Выбрать главу

«С. А. второй день ничего не ест, — записал отец 10 сентября, — Сейчас обедают. Иду просить ее пойти обедать. Страшные сцены целый вечер».

«11 сентября. — К вечеру начались сцены беганья в сад, слезы, крики. Даже до того, что, когда я вьпиел за ней в сад, она закричала: это зверь, убийца, не могу видеть его и убежала нанимать телегу и сейчас уезжать. И так целый вечер. Когда же я вышел из себя и сказал ей son fait она вдруг сделалась здорова, и так и нынче 11‑го. Говорить с ней невозможно, потому что, во–первых, для нее не обязательна ни логика, ни правда, ни правдивая передача слов, которые ей говорят или которые она говорит. Очень становлюсь близок к тому, чтобы убежать. Здоровье нехорошо стало».

12 сентября в дневнике коротенькая запись:

«С. А. уехала со слезами. Вызывала на разговоры, я уклонился. Никого не взяла с собой. Я очень, очень устал. Вечером читал. Беспокоюсь о ней».

11 сентября моя мать написала письмо отцу:

«Мне хотелось, милый Лёвочка, перед прощанием нашим сказать тебе несколько слов. Но ты при разговорах со мной так раздражаешься, что мне грустно бы было расстроить тебя.

Я тебя прошу понять, что все мои не требования, как ты говоришь, а желания имели один источник: мою любовь к тебе, мое желанье как можно меньше расставаться с тобой, и мое огорчение от вторжения постороннего, не доброго по отношению ко мне влияния на нашу долгую, несомненно любовную, интимную супружескую жизнь.

Раз это устранено, хотя ты, к сожалению, и раскаиваешься в этом, а я бесконечно благодарна за ту большую жертву, которая вернет мне счастье и жизнь, то я тебе клянусь, что сделаю все от меня зависящее, чтобы мирно, заботливо и радостно окружить твою духовную и всякую жизнь.

Ведь есть сотни жен, которые требуют от мужей действительно многого: «Поедем в Париж за нарядами, или на рулетку, принимай моих любовников, не смей ездить в клуб, купи мне бриллианты, узаконь прижитого Бог знает от кого ребенка», и проч. и проч.

Господь спас меня от всяких соблазнов и требований.
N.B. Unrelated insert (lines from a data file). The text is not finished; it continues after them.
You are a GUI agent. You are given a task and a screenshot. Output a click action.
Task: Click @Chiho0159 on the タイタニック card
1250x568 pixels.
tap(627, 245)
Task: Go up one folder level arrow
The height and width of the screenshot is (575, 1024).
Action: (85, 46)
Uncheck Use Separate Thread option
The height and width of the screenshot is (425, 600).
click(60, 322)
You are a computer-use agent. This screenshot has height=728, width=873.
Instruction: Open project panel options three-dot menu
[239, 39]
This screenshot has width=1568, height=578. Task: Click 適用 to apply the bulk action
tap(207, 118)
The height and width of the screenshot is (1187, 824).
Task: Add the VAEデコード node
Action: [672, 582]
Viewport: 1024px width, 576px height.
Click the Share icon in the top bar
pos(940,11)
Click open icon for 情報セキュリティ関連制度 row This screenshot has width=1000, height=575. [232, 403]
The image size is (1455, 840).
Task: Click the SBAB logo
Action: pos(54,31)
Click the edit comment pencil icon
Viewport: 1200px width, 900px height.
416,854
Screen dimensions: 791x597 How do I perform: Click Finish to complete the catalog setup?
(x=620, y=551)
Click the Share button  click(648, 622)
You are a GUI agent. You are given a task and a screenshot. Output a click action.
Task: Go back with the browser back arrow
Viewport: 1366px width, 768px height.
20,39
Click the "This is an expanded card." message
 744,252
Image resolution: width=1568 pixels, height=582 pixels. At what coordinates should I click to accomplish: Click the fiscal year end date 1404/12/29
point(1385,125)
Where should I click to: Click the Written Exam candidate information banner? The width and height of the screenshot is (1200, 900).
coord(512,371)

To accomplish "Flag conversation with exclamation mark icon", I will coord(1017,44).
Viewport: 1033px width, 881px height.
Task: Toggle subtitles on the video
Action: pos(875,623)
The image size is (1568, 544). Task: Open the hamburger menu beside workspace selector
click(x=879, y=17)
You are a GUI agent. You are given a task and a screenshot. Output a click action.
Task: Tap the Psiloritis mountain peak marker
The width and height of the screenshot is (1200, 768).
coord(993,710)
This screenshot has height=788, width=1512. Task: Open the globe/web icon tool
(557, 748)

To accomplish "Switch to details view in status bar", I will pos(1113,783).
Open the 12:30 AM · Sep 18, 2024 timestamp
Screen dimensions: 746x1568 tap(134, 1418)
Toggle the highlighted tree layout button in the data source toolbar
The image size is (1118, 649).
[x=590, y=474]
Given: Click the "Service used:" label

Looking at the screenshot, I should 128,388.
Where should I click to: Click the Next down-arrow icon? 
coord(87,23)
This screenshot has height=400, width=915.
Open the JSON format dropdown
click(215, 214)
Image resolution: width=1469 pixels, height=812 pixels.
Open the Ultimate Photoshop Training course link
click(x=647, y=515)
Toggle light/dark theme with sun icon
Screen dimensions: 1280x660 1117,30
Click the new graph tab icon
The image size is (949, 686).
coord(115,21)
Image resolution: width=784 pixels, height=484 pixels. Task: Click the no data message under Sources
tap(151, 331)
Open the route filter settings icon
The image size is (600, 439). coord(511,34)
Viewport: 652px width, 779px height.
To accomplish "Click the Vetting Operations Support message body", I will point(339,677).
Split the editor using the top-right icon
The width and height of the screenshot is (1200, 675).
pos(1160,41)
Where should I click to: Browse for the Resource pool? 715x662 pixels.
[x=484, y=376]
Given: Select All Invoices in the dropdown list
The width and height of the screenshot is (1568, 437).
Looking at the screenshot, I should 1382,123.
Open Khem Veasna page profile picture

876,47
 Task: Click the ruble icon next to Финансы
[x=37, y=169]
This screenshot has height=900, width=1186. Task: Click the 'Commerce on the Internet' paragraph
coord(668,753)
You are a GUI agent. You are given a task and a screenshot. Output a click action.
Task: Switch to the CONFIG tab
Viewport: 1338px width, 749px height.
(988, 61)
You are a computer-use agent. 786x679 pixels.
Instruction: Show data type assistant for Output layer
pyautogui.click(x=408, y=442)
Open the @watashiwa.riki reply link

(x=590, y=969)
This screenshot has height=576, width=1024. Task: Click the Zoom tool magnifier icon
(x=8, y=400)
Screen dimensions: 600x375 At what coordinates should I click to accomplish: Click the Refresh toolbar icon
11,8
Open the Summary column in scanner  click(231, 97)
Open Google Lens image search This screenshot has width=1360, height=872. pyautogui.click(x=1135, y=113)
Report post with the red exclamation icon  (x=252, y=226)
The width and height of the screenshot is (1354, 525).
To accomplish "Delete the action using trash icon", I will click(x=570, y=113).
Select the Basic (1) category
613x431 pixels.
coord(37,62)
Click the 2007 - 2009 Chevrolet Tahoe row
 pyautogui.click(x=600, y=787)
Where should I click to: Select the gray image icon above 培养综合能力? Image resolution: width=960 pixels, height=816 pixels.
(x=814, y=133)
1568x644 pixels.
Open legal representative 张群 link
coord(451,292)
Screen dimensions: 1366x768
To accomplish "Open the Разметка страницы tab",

Я была так счастлива, что ничего мне и не нужно было, и я благодарила только Бога.

Я в первый раз в жизни — не требовала, а страдала ужасно от твоего охлаждения и от вмешательства Черткова в нашу жизнь, и в первый раз пожелала всей своей страдающей душой, может быть, уж невозможного — возврата прежнего.

Средства достижения этого, конечно, были самые дурные, неловкие, не добрые, мучительные для тебя, тем более для меня, и я очень скорблю об этом. Не знаю, была ли я вольна над собою, думаю, что нет; все у меня ослабело: и воля, и душа, и сердце, и даже тело. Редкие проблески твоей прежней любви делали меня безумно счастливой за все это время, а моя любовь к тебе, на которой основаны все мои поступки, даже ревнивые и безумные, никогда не ослабевала, и с ней я и кончу свою жизнь. Прощай, милый, и не сердись за это письмо.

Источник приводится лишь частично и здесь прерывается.